▶ **Problem description**
Write out the data again in full, keeping every character the same.

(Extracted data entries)
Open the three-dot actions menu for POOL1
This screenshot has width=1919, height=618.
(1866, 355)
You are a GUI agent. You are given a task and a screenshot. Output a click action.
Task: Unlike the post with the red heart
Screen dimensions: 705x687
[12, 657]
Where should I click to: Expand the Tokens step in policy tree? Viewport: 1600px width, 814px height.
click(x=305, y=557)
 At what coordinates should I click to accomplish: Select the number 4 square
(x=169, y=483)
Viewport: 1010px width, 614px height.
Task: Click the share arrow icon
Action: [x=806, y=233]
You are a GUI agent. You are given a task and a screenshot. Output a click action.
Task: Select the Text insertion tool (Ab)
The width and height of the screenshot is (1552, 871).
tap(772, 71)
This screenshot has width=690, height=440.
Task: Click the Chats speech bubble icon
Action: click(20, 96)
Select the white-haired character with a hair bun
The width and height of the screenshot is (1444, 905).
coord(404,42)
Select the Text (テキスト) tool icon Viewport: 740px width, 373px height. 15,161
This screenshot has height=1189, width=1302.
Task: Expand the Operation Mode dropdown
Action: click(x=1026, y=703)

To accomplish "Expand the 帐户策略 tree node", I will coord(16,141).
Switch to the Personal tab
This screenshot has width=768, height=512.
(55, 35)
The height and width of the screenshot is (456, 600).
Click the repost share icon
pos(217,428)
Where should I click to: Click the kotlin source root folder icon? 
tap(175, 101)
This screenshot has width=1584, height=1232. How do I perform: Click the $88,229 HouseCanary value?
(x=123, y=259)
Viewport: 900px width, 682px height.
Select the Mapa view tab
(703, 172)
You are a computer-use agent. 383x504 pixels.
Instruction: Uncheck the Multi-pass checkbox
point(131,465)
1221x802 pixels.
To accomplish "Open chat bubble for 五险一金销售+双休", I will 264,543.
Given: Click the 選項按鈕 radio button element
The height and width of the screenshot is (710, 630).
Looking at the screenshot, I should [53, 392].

▶ **Problem solution**
Open the three-dot actions menu for POOL1
This screenshot has width=1919, height=618.
(1866, 355)
You are a GUI agent. You are given a task and a screenshot. Output a click action.
Task: Unlike the post with the red heart
Screen dimensions: 705x687
[12, 657]
Where should I click to: Expand the Tokens step in policy tree? Viewport: 1600px width, 814px height.
click(x=305, y=557)
 At what coordinates should I click to accomplish: Select the number 4 square
(x=169, y=483)
Viewport: 1010px width, 614px height.
Task: Click the share arrow icon
Action: [x=806, y=233]
You are a GUI agent. You are given a task and a screenshot. Output a click action.
Task: Select the Text insertion tool (Ab)
The width and height of the screenshot is (1552, 871).
tap(772, 71)
This screenshot has width=690, height=440.
Task: Click the Chats speech bubble icon
Action: click(20, 96)
Select the white-haired character with a hair bun
The width and height of the screenshot is (1444, 905).
coord(404,42)
Select the Text (テキスト) tool icon Viewport: 740px width, 373px height. 15,161
This screenshot has height=1189, width=1302.
Task: Expand the Operation Mode dropdown
Action: click(x=1026, y=703)

To accomplish "Expand the 帐户策略 tree node", I will coord(16,141).
Switch to the Personal tab
This screenshot has width=768, height=512.
(55, 35)
The height and width of the screenshot is (456, 600).
Click the repost share icon
pos(217,428)
Where should I click to: Click the kotlin source root folder icon? 
tap(175, 101)
This screenshot has width=1584, height=1232. How do I perform: Click the $88,229 HouseCanary value?
(x=123, y=259)
Viewport: 900px width, 682px height.
Select the Mapa view tab
(703, 172)
You are a computer-use agent. 383x504 pixels.
Instruction: Uncheck the Multi-pass checkbox
point(131,465)
1221x802 pixels.
To accomplish "Open chat bubble for 五险一金销售+双休", I will 264,543.
Given: Click the 選項按鈕 radio button element
The height and width of the screenshot is (710, 630).
Looking at the screenshot, I should [53, 392].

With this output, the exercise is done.